W3C home > Mailing lists > Public > public-iri@w3.org > April 2009

Re: Generic URI syntax incompatible with IPv6 addresses in SIP URIs

From: Julian Reschke <julian.reschke@gmx.de>
Date: Wed, 01 Apr 2009 10:52:15 +0200
Message-ID: <49D32B3F.8080108@gmx.de>
To: "Martin J. Dürst" <duerst@it.aoyama.ac.jp>
CC: Lisa Dusseault <lisa.dusseault@gmail.com>, public-iri@w3.org, Mark Baker <mark@coactus.com>, apps-discuss@ietf.org
Martin J. Dürst wrote:
> I agree with Julian that discussion about updates of RFC 3987 (IRI spec,
> new version currently at draft-duerst-iri-bis-05) should go to
> public-iri@w3.org, whereas bug reports and discussions about RFC 3986
> (URI spec) should go to uri@w3.org.
> 
> But Lisa, you are the AD who eventually has to handle anything that 
> comes out of these drafts, so I'm glad to follow your directions.
> 
> Julian, could you be more specific (pointer is sufficient) about what 
> you mean below with "potential issue (normalization)"?
> 
> Regards,    Martin.

It's the one raised by Anne vK: Section 3.1 requires different IRI->URI 
behavior depending on the encoding of the source document:

    Step 1.  Generate a UCS character sequence from the original IRI
             format.  This step has the following three variants,
             depending on the form of the input:

             a. If the IRI is written on paper, read aloud, or otherwise
                represented as a sequence of characters independent of
                any character encoding, represent the IRI as a sequence
                of characters from the UCS normalized according to
                Normalization Form C (NFC, [UTR15]).
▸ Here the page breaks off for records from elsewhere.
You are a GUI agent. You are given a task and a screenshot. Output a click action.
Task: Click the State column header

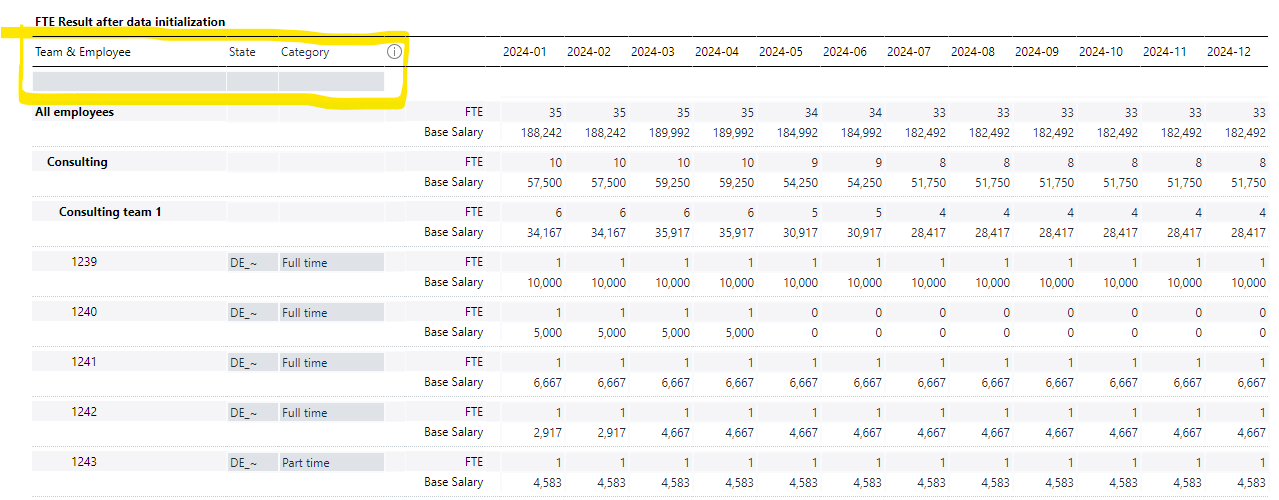[x=242, y=52]
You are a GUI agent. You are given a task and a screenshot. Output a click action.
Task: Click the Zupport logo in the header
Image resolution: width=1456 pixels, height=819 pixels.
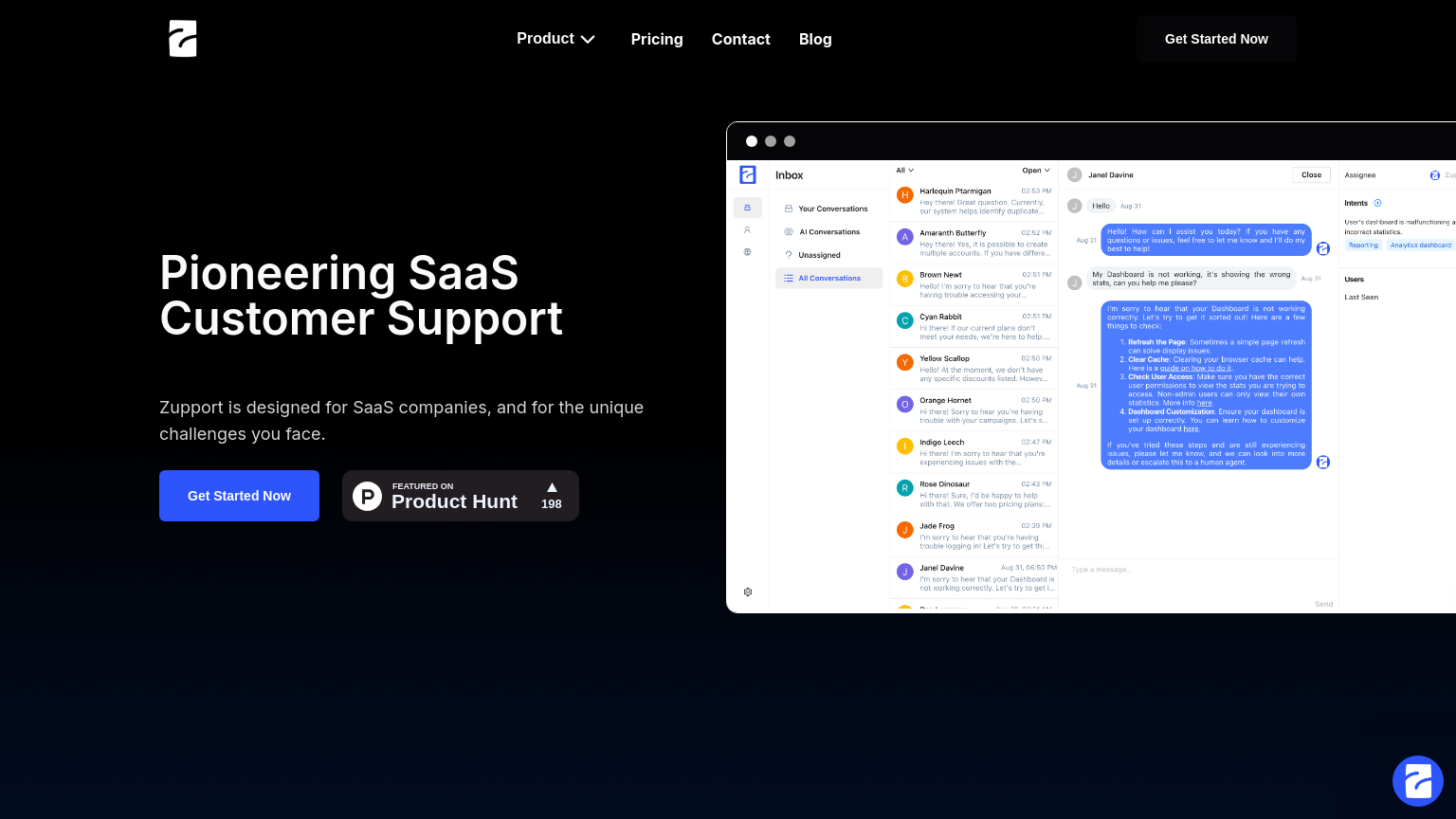point(183,39)
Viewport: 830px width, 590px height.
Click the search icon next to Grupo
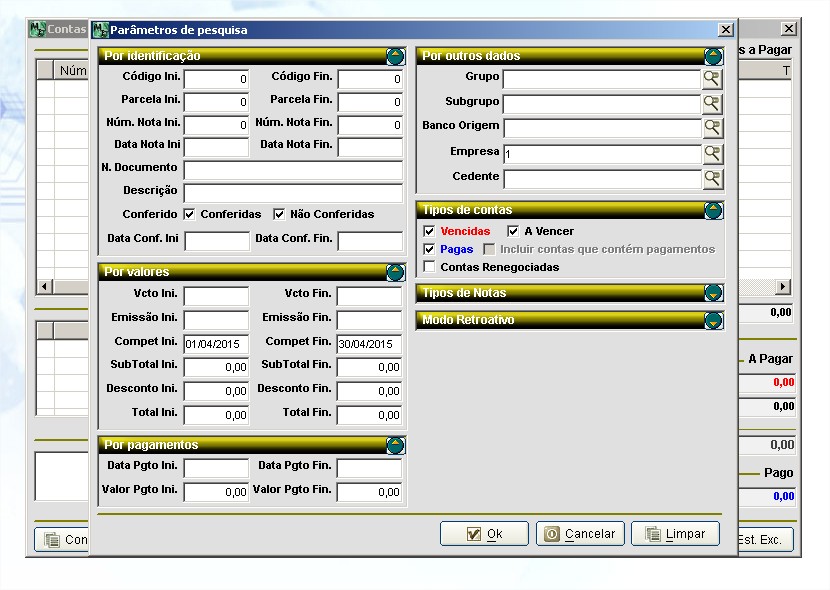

             b. If the IRI is in some digital representation (e.g., an
                octet stream) in some known non-Unicode character
                encoding, convert the IRI to a sequence of characters
                from the UCS normalized according to NFC.

             c. If the IRI is in a Unicode-based character encoding (for
                example, UTF-8 or UTF-16), do not normalize (see section
                5.3.2.2 for details).  Apply step 2 directly to the
                encoded Unicode character sequence.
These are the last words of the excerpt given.